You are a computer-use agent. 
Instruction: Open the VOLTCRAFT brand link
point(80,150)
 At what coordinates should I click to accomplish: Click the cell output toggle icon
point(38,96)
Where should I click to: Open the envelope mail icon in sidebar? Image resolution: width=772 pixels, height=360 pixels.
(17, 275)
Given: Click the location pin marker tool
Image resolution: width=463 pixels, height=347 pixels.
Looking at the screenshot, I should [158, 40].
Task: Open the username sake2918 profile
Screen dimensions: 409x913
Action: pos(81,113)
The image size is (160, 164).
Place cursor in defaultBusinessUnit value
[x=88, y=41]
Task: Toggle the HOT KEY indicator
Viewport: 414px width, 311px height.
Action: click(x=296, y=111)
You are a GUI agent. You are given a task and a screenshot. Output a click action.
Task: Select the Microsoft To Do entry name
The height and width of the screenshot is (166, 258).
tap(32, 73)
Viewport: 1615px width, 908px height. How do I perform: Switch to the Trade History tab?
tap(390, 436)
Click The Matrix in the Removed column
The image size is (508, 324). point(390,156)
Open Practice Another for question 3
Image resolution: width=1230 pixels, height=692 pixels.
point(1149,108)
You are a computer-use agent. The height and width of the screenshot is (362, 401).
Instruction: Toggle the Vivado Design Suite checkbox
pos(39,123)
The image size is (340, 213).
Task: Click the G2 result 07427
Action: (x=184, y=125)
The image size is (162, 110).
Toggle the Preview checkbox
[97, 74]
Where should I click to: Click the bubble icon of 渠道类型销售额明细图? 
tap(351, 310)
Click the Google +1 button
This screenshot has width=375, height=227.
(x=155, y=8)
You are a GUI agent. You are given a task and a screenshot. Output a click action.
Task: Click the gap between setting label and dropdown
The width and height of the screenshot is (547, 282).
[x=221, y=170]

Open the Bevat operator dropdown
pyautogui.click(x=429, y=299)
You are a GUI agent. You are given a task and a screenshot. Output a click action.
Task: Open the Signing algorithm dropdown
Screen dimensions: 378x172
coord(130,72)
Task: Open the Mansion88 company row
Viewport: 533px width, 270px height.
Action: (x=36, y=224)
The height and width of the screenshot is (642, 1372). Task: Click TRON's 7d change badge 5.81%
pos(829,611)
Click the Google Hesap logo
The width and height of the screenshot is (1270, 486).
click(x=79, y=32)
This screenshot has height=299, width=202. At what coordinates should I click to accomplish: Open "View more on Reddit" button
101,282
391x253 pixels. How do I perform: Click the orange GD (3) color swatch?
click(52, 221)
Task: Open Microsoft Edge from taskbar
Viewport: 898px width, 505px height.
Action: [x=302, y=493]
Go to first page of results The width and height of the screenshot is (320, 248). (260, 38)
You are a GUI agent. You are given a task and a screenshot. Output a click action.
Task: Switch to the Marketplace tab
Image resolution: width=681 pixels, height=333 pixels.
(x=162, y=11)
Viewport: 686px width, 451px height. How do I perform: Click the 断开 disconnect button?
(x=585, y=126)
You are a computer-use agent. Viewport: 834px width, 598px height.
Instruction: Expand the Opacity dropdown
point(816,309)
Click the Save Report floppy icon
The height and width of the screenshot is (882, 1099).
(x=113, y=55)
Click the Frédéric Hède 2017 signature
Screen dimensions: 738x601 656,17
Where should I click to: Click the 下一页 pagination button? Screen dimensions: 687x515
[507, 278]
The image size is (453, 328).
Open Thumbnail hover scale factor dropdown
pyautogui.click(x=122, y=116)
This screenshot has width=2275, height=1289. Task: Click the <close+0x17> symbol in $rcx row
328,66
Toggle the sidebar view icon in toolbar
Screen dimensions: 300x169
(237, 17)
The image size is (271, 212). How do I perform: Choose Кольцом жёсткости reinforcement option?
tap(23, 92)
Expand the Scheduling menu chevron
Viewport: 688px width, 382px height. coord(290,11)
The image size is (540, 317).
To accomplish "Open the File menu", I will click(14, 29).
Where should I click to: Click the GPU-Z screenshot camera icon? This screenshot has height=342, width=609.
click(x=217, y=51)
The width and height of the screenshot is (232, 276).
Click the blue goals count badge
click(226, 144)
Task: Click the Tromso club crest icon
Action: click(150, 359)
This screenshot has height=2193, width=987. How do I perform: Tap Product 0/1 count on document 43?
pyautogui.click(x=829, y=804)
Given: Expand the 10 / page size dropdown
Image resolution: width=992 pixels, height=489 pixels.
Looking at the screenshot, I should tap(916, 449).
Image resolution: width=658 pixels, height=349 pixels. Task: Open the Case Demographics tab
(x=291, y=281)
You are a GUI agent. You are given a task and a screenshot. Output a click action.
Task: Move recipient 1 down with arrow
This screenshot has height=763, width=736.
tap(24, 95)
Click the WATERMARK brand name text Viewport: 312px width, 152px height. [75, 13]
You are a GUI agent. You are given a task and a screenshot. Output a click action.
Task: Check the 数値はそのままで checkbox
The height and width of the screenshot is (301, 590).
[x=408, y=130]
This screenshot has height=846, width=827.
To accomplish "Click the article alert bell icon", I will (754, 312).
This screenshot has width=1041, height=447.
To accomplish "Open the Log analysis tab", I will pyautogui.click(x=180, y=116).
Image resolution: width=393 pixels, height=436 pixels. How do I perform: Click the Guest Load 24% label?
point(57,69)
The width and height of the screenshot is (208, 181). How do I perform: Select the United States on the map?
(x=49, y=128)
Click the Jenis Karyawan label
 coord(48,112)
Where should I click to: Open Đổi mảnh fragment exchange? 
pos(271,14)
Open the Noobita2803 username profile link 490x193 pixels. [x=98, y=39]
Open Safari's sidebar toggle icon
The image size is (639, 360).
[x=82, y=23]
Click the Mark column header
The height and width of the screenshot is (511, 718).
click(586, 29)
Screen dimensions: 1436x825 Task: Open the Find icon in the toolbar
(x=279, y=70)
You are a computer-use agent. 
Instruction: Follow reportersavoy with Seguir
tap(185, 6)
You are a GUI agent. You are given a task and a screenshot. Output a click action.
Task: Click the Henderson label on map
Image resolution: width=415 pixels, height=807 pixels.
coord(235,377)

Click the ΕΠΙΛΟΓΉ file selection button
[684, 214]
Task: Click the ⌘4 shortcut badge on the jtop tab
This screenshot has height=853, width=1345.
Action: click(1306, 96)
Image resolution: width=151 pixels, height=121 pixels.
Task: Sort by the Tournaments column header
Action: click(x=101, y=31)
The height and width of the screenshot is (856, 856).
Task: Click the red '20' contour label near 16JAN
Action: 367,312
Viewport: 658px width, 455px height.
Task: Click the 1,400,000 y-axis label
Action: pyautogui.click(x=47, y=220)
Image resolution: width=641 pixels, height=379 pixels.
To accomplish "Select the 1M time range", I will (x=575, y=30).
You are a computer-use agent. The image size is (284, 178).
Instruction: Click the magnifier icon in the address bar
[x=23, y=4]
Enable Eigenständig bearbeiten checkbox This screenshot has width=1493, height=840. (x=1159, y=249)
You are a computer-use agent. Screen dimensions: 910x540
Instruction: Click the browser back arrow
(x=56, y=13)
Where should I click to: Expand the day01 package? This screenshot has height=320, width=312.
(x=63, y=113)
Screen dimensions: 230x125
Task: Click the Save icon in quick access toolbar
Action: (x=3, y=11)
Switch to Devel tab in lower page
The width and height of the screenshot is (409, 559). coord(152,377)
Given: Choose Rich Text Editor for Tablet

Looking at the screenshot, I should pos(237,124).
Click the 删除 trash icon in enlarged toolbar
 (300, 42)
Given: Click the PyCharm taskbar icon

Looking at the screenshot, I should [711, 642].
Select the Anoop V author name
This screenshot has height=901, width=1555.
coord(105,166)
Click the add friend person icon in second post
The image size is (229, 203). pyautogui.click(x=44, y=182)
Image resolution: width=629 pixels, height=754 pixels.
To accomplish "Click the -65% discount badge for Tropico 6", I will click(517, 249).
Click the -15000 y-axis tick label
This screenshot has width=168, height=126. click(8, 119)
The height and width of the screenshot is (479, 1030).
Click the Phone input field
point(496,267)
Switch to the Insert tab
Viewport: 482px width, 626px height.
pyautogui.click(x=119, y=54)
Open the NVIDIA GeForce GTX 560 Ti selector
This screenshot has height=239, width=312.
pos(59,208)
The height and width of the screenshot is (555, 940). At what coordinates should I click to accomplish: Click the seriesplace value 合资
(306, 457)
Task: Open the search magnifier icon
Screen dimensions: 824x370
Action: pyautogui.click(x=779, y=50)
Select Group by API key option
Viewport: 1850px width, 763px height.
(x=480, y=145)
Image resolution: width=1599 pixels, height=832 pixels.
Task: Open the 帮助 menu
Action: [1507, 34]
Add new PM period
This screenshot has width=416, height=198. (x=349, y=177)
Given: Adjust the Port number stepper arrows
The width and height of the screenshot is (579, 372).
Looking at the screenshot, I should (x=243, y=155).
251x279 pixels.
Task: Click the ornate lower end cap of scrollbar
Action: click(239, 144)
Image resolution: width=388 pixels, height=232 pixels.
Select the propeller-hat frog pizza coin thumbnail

::::

Stated goal
Reproduce, unchanged, the lines of the material beginning with the one that contains "Add new PM period" and continuing through the final line of the material.

Exercise output
Add new PM period
This screenshot has width=416, height=198. (x=349, y=177)
Given: Adjust the Port number stepper arrows
The width and height of the screenshot is (579, 372).
Looking at the screenshot, I should (x=243, y=155).
251x279 pixels.
Task: Click the ornate lower end cap of scrollbar
Action: click(239, 144)
Image resolution: width=388 pixels, height=232 pixels.
Select the propeller-hat frog pizza coin thumbnail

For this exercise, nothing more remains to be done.